291. A VOLTAIRE.318-a

Neisse, 8 (septembre 1751).

Esclave de la poésie,
Je perdais le sommeil à tourner un couplet;
Revenu de ma frénésie,
J'ai vu que ce beau feu n'était qu'un feu follet.
La sévère raison pour mon malheur m'éclaire,
Son œil perçant, son front austère,
Du crédule amour-propre a confondu l'erreur :
J'abandonne au brillant Voltaire
L'empire d'Apollon et le sceptre d'Homère;
Content d'être son auditeur,
Je veux l'écouter et me taire.

Voilà le parti que j'ai pris. Les affaires et les vers sont des choses d'une nature bien différente; les unes donnent un frein à l'imagination, les autres veulent l'étendre. Je suis entre deux comme l'âne de Buridan.318-b J'ai regratté quelques strophes d'une <280>vieille ode, mais ce n'est pas la peine de vous l'envoyer. Le cher Isaac a voyagé comme une tortue très-lente. Je crois que votre gros duc de Chevreuse, qui sûrement n'a pas la taille d'un coureur, aurait fait à pied, et plus vite que le sieur Isaac avec six chevaux, le chemin de Paris à Berlin. Mais à cela ne tienne; je suis bien aise de le revoir; il faut prendre les hommes comme ils sont. Le ciel a voulu que d'Argens fût fait ainsi; il n'est pas en son pouvoir de se refondre.

Je ne vous rends aucun compte de mes occupations, parce que ce sont des choses dont vous vous souciez très-peu.

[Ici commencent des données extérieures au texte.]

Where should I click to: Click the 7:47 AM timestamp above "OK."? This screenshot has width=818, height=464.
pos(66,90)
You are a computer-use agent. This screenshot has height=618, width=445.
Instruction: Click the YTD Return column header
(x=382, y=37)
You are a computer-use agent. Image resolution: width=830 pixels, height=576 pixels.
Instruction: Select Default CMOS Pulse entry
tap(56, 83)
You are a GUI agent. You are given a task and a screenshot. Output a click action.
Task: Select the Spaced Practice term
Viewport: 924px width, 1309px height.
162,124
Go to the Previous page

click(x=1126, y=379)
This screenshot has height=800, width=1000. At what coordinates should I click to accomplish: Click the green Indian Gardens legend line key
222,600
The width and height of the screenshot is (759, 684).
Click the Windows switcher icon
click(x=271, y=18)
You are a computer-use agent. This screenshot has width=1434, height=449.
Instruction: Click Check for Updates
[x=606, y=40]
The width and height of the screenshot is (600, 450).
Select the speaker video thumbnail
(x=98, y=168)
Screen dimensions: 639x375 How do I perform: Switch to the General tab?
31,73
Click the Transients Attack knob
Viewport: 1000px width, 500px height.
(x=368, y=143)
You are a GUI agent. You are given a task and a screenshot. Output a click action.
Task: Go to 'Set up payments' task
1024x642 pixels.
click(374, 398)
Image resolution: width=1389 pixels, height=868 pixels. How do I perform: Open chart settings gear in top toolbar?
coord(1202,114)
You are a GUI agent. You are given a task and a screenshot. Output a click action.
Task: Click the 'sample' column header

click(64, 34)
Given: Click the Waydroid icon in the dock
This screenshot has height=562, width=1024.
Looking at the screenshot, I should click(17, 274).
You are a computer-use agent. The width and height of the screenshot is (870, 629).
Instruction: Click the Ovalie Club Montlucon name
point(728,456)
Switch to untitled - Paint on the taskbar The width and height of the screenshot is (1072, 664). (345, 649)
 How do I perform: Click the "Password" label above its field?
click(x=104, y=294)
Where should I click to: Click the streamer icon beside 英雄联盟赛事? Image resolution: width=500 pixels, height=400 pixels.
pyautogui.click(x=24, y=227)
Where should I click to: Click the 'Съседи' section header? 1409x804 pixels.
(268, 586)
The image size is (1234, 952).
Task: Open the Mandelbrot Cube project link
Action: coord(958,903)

Des camps, des soldats, des forteresses, des finances, des procès, sont de tout pays : toutes les gazettes ne sont remplies que de ces misères. Je compte vous revoir le 16, et je vous souhaite santé, tranquillité et contentement. Adieu.


318-a Cette lettre est tirée du Supplément aux Œuvres posthumes, t. II, p. 385 et 386.

318-b Voyez t. IV, p. 14; t. VIII, p. 316; t. XIX, p. 118 et 119; et t. XXI, p. 185 et 422.